I suppose it makes sense for a search feature? You can search for a concept and select the wiki which approaches the concept from your desired angle (e.g. broad overview, scientific detail, hobbyist), and you’d know that all the options were wikis that haven’t been defederated and likely have some trustworthiness. With the decline of google and search engines in general, I can see this being helpful. But it relies on the trustworthiness of your home wiki’s admin, and any large wiki would likely begin to have many of the same problems that the announcement post criticizes Wikipedia for. And all this would likely go over the head of any average visitor, or average editor.
I don’t know. I’m happy this exists. I think it’s interesting to think about what structures would lead to something better than Wikipedia. I might find it helpful once someone creates a good frontend for it, and then maybe the community can donate to create a free hosting service for Ibis wikis. Thank you for making it.
I think this would be immensely helpful for niche topics, but I don’t really see it as much of a direct competitor to Wikipedia. Interwiki links have been a thing for a long time, but they’re not really used that much. They also are used by specialized shortcut syntax instead of using a more intuitive domain name syntax. So let’s say you have a wiki for the Flash TV show and you want to link to an article in the Flash comic wiki. This would be great for that. Maybe have “search related wikis” as an option to search some hand picked wikis?
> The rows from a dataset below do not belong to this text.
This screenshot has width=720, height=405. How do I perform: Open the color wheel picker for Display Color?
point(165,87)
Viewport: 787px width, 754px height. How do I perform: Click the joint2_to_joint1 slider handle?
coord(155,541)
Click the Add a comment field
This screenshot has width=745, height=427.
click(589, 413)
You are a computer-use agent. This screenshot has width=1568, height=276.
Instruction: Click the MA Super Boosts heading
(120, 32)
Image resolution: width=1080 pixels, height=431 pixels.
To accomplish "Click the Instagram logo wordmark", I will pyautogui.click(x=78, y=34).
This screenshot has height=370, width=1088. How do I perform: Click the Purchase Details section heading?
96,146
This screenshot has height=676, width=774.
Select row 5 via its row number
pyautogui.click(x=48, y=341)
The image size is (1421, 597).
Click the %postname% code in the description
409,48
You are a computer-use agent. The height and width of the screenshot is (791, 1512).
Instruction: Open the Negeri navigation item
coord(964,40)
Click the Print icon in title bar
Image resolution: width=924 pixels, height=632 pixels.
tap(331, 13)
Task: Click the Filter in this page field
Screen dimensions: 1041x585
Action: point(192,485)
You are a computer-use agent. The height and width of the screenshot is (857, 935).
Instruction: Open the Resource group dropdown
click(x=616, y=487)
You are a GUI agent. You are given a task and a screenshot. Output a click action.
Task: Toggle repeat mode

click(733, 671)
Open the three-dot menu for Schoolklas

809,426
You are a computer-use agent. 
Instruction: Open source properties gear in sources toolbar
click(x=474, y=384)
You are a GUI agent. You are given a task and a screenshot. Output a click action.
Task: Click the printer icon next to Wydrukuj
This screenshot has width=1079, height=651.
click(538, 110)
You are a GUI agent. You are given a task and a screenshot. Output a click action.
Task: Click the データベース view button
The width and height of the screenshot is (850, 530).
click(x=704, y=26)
But for going head-to-head with Wikipedia, I don’t really see it so much. Part of the success of Wikipedia is that it forces editors to work in a single namespace, debate the contents, use a common set of policies, and so on. There is also a lot of policy, process, human knowledge, and institution built up over the years geared solely towards writing an encyclopedia. If you go to Wikipedia, it may not be perfect, but it will have gone through that process. Trying to wade through hundreds of wikis to find a decent article does not sound like a treat, especially if effort gets spread across multiple wikis.
Like with Lemmy, I am excited to see where this goes. And nutomic, congratulations with your daughter!
I think this would be immensely helpful for niche topics
This.
I dont know how many people here are aware of Fandom, formerly known as Wikia. Basically what they are trying to do is collecting niche topic wikis in order to profit as much as possible. Very much criticized over the years by contributors for their practices.
Ibis could be the answer for niche wikis who dont want to be associated with Fandom/Wikia.
The problem I see with federated wikis is potential creation of echo chambers. Current Wikipedia is often a political tug-of-war between different ideological crowds. For instance, on Russian Wikipedia, Russian Civil War article is an infamous point of struggle between communist and monarchist sympathizers, who often have to settle at something resembling a compromise.
If both sides had their own wikis, each would have very biased interpretation of events. A person who identifies as either communist or monarchist would visit only the corresponding wiki, only seeing narrative that fits into their current world view, never being exposed to opposing opinions.
Could this not also be seen as advantageous? If one wants to get nuanced understandings, they could read from multiple wikis written with multiple perspectives, without the tug of war. Presently, as a centralized platform, there’s the back and forth you mentioned with neither side being satisfied.
Assuming people cite their sources and more reputable instances are more developed, this allows for sharing lesser heard perspectives. A flat-earth wiki isn’t going to dominate, because you can’t get valid sources for that.
Overall, cautiously optimistic. I like the idea, and think that as a framework, this is a great thing! It remains to be seen what will come of this, though.